#### [Task directions]
Using the entries below, copy out all lines where "computer" is found.

#### [Source data]

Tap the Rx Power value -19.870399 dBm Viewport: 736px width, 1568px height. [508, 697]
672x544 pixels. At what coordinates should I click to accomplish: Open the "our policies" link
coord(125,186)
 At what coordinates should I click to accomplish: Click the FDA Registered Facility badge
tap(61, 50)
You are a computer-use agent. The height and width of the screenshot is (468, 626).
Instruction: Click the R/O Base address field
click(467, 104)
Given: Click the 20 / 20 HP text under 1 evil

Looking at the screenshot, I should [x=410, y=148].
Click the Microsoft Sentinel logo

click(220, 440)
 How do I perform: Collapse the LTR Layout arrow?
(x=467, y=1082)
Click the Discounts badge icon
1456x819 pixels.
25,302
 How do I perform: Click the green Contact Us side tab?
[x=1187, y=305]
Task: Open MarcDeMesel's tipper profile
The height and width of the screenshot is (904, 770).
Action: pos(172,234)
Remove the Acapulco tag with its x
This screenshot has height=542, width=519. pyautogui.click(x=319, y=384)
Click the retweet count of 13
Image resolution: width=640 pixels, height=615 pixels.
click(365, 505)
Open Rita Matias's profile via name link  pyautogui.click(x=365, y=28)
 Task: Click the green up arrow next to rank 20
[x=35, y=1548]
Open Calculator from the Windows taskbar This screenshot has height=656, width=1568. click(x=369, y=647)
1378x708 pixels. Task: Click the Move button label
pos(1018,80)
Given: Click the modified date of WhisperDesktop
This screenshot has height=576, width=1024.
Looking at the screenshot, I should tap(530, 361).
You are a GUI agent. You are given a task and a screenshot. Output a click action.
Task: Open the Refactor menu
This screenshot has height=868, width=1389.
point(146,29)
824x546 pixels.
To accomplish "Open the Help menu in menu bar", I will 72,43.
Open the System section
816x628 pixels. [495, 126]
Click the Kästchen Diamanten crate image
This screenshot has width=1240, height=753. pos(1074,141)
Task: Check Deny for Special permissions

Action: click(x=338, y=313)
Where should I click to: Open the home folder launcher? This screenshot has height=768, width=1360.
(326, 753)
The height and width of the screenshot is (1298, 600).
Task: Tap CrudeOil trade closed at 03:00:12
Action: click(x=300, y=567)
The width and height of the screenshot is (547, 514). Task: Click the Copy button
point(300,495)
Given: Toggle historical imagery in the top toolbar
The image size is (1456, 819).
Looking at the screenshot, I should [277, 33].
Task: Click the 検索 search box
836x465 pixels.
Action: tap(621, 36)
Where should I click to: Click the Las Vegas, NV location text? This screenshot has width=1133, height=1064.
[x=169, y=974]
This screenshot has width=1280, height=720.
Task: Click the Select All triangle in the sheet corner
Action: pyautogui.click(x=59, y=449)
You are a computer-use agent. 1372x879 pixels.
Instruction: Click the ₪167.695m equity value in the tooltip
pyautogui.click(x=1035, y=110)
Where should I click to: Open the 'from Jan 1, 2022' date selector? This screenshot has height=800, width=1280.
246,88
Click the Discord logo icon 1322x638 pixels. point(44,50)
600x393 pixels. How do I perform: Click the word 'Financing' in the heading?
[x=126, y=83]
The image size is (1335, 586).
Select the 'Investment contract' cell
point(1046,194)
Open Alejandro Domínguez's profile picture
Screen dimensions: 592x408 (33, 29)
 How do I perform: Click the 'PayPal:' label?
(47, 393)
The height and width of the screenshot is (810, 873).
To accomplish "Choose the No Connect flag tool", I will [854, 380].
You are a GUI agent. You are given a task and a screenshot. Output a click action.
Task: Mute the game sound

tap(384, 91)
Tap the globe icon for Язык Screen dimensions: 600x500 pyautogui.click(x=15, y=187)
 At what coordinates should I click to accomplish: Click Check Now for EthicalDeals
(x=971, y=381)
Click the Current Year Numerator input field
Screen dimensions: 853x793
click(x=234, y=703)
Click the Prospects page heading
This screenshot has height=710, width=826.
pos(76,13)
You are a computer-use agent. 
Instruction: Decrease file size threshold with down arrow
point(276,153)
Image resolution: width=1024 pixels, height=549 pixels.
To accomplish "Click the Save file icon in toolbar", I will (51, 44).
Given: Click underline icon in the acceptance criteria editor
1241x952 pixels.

#### [Response area]
You are a computer-use agent. The height and width of the screenshot is (468, 626).
You are a computer-use agent. 1372x879 pixels.
You are a computer-use agent. 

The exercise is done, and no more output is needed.